# FFF Workshop

## A7: Scaffolds

### Outline

- Load an elaboration series
- Murcko Scaffolds
- Searching by similarity

## Load HIPPO

## Load an elaboration series

Load an example elaboration series around "ASAP-0031281-001":

In [None]:
import hippo
animal = hippo.HIPPO(
    "A71EV2A_demo",
    "../data/A71EV2A.sqlite",
)

In [None]:
animal.load_sdf(
    target="A71EV2A",
    path="../data/ASAP-0031281-001_elabs.sdf",
)

Loading SDF has inserted several compounds clustered around the experimental hit `A2846a`:

In [None]:
# the crystallographic hit pose
hit_pose = animal.poses["A2846a"]
hit_pose.draw()

# the associated 2d compound
scaffold = hit_pose.compound
scaffold.alias = "ASAP-0031281-001"
scaffold.draw()

The [Compound.elabs](https://hippo-docs.winokan.com/en/latest/compounds.html#hippo.compound.Compound.elabs) property can be used to get elaborations, once the scaffold/superstructure relationships have been defined. Unless the methods [HIPPO.add_syndirella_routes](https://hippo-docs.winokan.com/en/latest/animal.html#hippo.animal.HIPPO.add_syndirella_routes) or [HIPPO.add_syndirella_elabs](https://hippo-docs.winokan.com/en/latest/animal.html#hippo.animal.HIPPO.add_syndirella_elabs) was used to add the compounds these relations are not in the database yet:

In [None]:
elabs = scaffold.elabs
print(elabs)

Before we insert the relationships there is another way to look for superstructures without inserting strict entries into the database using [query_substructure](https://hippo-docs.winokan.com/en/latest/db.html#hippo.db.Database.query_substructure):

In [None]:
elabs = animal.db.query_substructure(scaffold.smiles)
print(elabs)

N.B. the above can also be used with SMARTS patterns, by setting `smarts=True`.

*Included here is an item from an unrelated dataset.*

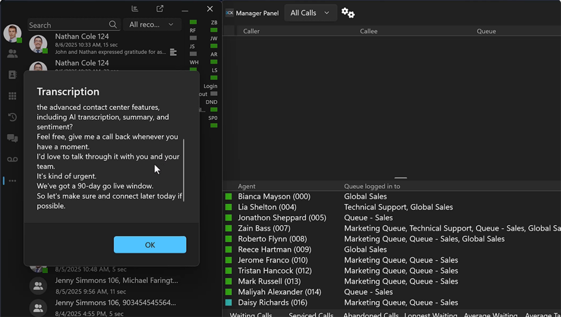The image size is (561, 317).
Task: Switch to the Abandoned Calls tab
Action: coord(371,315)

To compute all exact sub/superstructure relationships and add them to the database use [calculate_all_scaffolds](https://hippo-docs.winokan.com/en/latest/db.html#hippo.db.Database.calculate_all_scaffolds):

In [None]:
animal.db.calculate_all_scaffolds()

Now `scaffold.elabs` should give us the same result without needing to query the molecule binaries, which can be slow in a large database:

In [None]:
elabs = scaffold.elabs
print(elabs)

Now you can have a look at the elaborations, the 2D drawing should show you the changed atoms:

In [None]:
elabs.interactive()

Notice that there are other compounds which could be considered scaffolds, with our original being `C385`

## Murcko Scaffolds

In the FFF sense, scaffolds are any compound that we have generated syndirella elaborations around, however in general chemistry/cheminformatics the term is more general.

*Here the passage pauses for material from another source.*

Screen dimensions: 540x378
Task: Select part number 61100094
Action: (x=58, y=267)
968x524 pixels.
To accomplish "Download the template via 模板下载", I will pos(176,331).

Another scaffold representation is the Murcko framework proposed by Bemis and Murcko. This method employs a more systematical way to dissect a molecule into four parts: ring systems, linkers, side chains, and the Murcko framework that is the union of ring systems and linkers in a molecule.

rdkit provides convenient ways to calculate Murcko scaffolds. E.g. starting with `C385`:

In [None]:
from rdkit.Chem import MolFromSmiles, MolToSmiles
from rdkit.Chem.Scaffolds.MurckoScaffold import (
    MurckoScaffoldSmiles,
    MakeScaffoldGeneric,
)

compound = animal.C385
compound.draw(scaffolds=False)

murcko_smiles = MurckoScaffoldSmiles(compound.smiles)
murcko_mol = MolFromSmiles(murcko_smiles)
murcko_mol

In this case only a methyl has been removed.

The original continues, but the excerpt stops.